- WHAT IS NEEDED -
Beginning with the line that includes "Where should I" and ending with the last line of the entries below, set down each line exactly; include no pictures.

- PROVIDED ENTRIES -

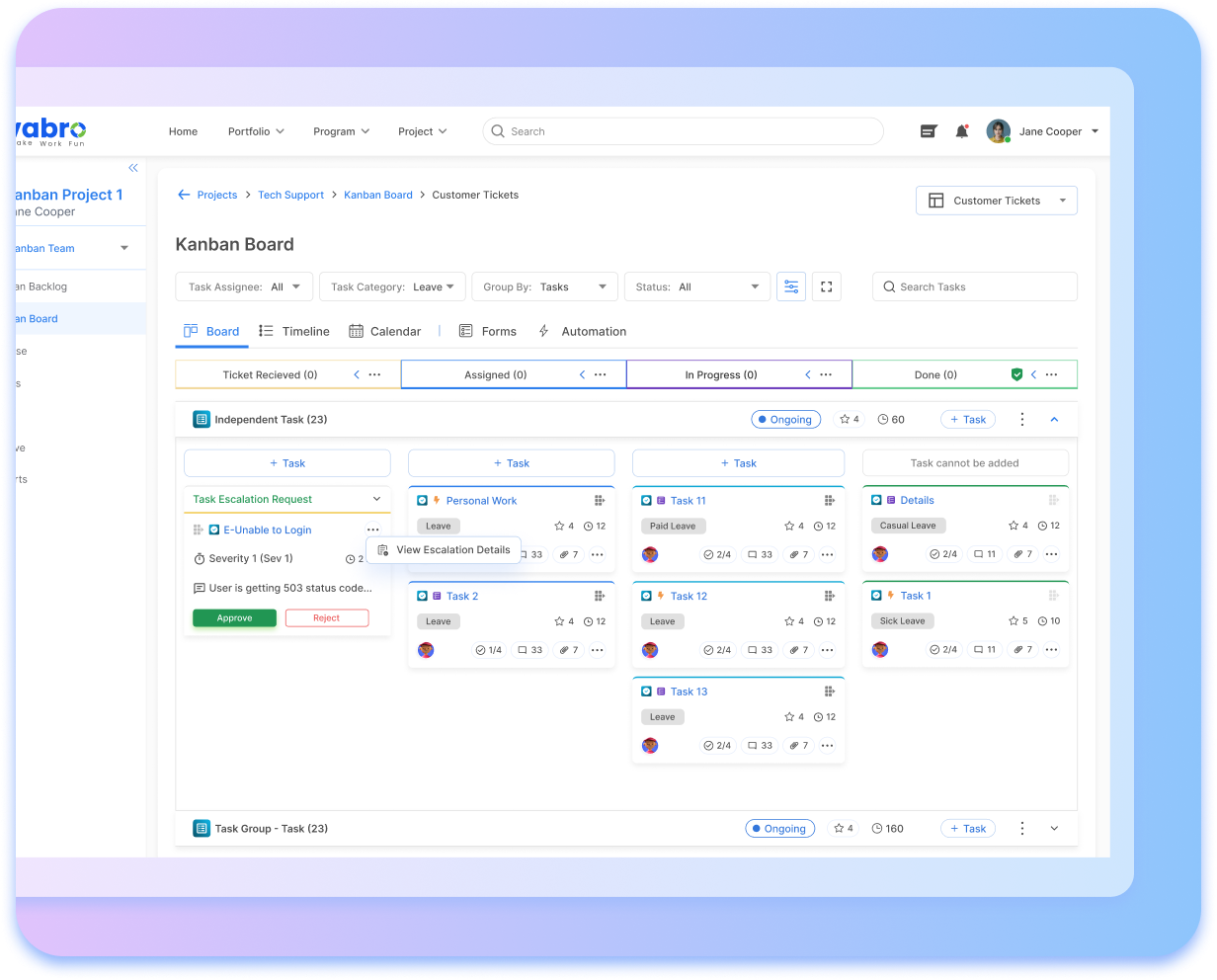1217x980 pixels.
Task: Open three-dot menu on Task 13 card
Action: click(827, 746)
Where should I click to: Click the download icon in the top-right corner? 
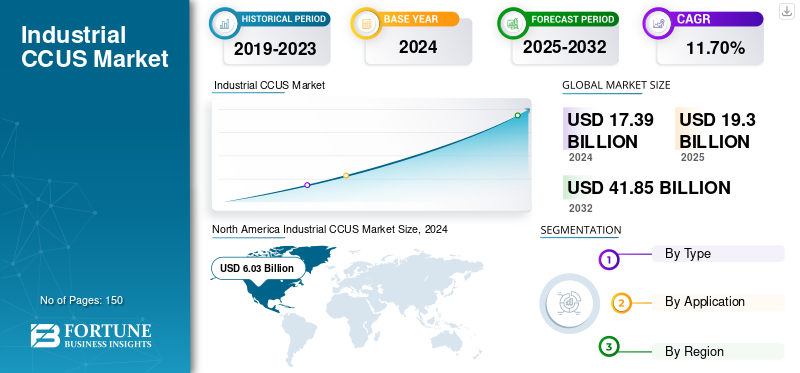[x=787, y=11]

- RESULT -
Where should I click to: Click the download icon in the top-right corner? 
[x=787, y=11]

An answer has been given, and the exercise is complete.